San Donato Milanese (Milan), 9 December, 2013 – Eni has made a new offshore oil and gas discovery in the Norwegian Barents Sea, approximately 240km from Hammerfest.
The well, which is located in the Skavl prospect in the PL532 license, has been drilled five kilometers south of the Johan Castberg area. It was drilled in approximately 349 meters of water and reached a target depth of 1,700 meters.

The well has confirmed good quality oil and gas in Jurassic and Triassic sandstone, with volumes of recoverable oil estimated at between 20 and 50 million barrels. The discovery is part of Eni's joint venture exploration activity to develop the Johan Castberg field.

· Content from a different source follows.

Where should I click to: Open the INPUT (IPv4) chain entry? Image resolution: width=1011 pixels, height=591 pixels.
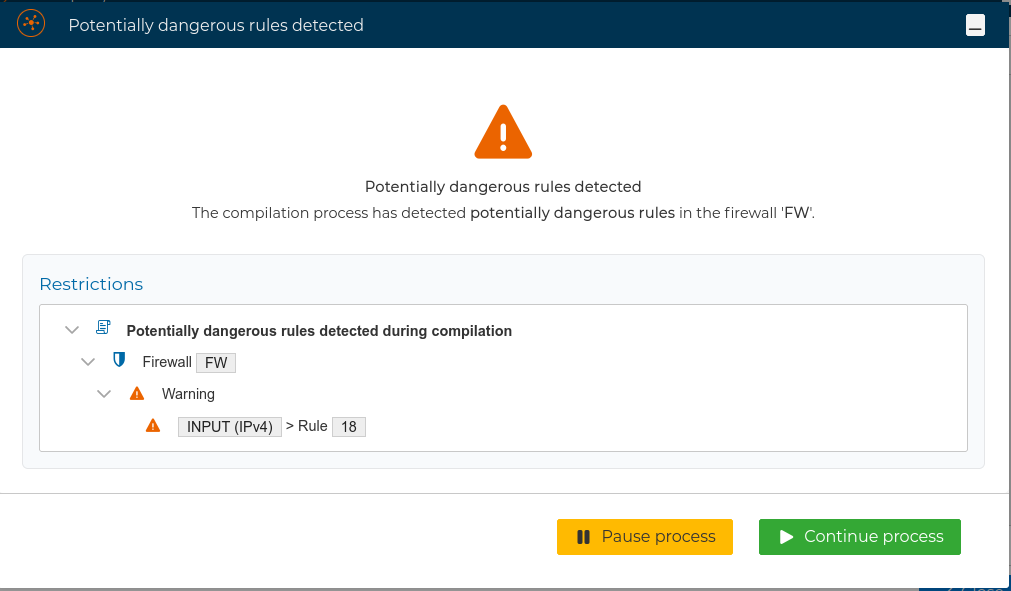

Following completion of Skavl, the drilling rig will move 16 kilometers north where it will continue its exploration campaign in the execution of an additional exploration well on the prospect of Kramsnø. 
Statoil is the operator of production license PL532 with a 50% stake; the remaining shares are held by Eni Norge AS (30%) and Petoro AS (20%).

Eni has been present in Norway since 1965, with current production standing at approximately 110,000 boe per day through its subsidiary Eni Norge AS. Eni is operator of the ongoing development of the first oil field in the Barents Sea, the important Goliat discovery, and of the Marulk gas field in the Norwegian Sea. Furthermore, in Norway Eni has interests in the country in a number of exploration licenses and fields under development and in operation, including Ekofisk, Norne, Åsgard, Heidrun, Kristin, Mikkel and Urd.